Coordinated Follow-Up Care for Families with Newborn Babies in Switzerland: Engaging Independent Midwives in a Participative Project

Saturday, 29 October 2011

Elisabeth Kurth, RM, MNS, PhD1
Ann Marie Brooks, RN, MBA2
Beatrice Friedli, RNM, MAS1
Elisabeth Zemp Stutz, MD, MPH3
Cornelia Conzelmann-Auer, MD, MPH4
Eva Cignacco, RM, MNS, PhD5
(1)Institute of Midwifery, Zürich University of Applied Sciences, Winterthur, Switzerland
(2)Main Line Health System - Riddle Memorial Hospital, Newtown Square, PA
(3)Gender and Health, Epidemiology & Public Health, Swiss Tropical and Public Health Institute, Basel, Switzerland
(4)Schweizerisches Komitee für UNICEF, Zürich, Switzerland
(5)Institute of Nursing Science, University of Basel, Basel, Switzerland

Learning Objective 1: The learner will understand the benefits of applying a bottom up approach in a leadership project.

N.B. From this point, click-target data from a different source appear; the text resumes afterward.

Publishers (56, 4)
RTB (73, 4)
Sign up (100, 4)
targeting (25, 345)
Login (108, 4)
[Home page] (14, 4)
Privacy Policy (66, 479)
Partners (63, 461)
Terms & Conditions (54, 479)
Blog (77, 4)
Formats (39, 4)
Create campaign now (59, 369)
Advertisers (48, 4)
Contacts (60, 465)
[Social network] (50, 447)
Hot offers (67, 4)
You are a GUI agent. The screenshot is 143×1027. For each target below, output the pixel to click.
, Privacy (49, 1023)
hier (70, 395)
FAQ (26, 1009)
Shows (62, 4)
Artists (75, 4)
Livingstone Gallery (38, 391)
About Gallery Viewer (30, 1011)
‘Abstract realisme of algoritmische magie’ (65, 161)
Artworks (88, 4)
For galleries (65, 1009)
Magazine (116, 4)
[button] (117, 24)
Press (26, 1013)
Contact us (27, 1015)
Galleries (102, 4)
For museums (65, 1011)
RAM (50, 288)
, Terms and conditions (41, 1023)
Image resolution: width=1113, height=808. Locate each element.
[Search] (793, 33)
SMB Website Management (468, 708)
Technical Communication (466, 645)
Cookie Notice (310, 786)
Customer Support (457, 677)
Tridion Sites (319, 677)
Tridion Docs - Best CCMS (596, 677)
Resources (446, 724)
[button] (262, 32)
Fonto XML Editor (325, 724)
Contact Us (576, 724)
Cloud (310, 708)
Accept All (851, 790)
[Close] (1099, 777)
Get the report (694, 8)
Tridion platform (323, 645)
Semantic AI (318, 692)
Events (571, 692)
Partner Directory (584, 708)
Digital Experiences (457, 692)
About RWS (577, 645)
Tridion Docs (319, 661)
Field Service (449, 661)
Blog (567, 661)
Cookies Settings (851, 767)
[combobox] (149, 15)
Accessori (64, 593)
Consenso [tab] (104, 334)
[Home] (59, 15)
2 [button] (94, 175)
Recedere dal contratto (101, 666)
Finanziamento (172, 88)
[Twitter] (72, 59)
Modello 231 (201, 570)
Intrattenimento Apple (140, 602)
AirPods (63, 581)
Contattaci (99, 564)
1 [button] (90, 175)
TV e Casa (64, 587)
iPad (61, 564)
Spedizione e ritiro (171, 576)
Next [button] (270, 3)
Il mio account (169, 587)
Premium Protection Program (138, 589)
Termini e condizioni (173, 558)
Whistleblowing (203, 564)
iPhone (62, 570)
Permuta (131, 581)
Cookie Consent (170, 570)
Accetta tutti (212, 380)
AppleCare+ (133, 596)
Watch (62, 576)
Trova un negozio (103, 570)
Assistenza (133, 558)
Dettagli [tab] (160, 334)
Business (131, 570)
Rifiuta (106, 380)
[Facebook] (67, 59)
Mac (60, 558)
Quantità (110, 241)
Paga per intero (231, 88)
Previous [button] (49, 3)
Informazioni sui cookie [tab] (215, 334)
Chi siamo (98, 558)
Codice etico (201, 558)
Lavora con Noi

Learning Objective 2: The learner will be able to describe the organization of midwifery home services in Switzerland

Background

After childbirth families experience fragmented care which is not coordinated between the involved professional groups. In 2012, DRG based reimbursement is introduced in Switzerland and will lead to earlier discharge of new mothers and babies. Follow up care is not guaranteed by the current care system.

 

Purpose

To develop coordinated, safe and need-oriented postnatal care provision by independent midwives and other involved professional groups.

 

Projects Activities 

Based on the leadership model of Kouzes and Posner we engaged independent midwives to develop a concept for coordinated postnatal care in a bottom-up approach

 

1st  step: Needs analysis (Sept. 2010-Sept. 2011)

Expert interviews with postnatal care providers’ and focus group study to capture users’s needs

 

2nd step: Development of a coordinated postnatal care model (May 2011-March 2012)

Workshop with local midwives to develop a model of coordinated midwifery domiciliary care. Project team then elaborates a final model and clarifies the coordination of care provision with other professional care givers.

 

3rd step: Realization coordinated care model in pilot project (March 2012-Sept 2012)

The new care model is implemented in a pilot project. The implementation phase is evaluated and the model is optimized based on the evaluation’s results.

 

Project’s impact

·         On independent midwives: 46 local midwives registered to joint workshop, they embrace the aim to guarantee postnatal follow-up care for ALL families in the region.

·         On families with newborn babies: 90% of the yearly 4000 childbearing families in the region of Basel shall profit of coordinated and need-oriented postnatal care.

·         On interdisciplinary coordination: Professional networks and coordination is build up with maternity clinics, health visitors, pediatricians and gynecologists

 

Discussion

By changing the postnatal care system from uncoordinated services to a coordinated family-oriented care provision the project contributes to a healthy start for the newborn, the mother and the family.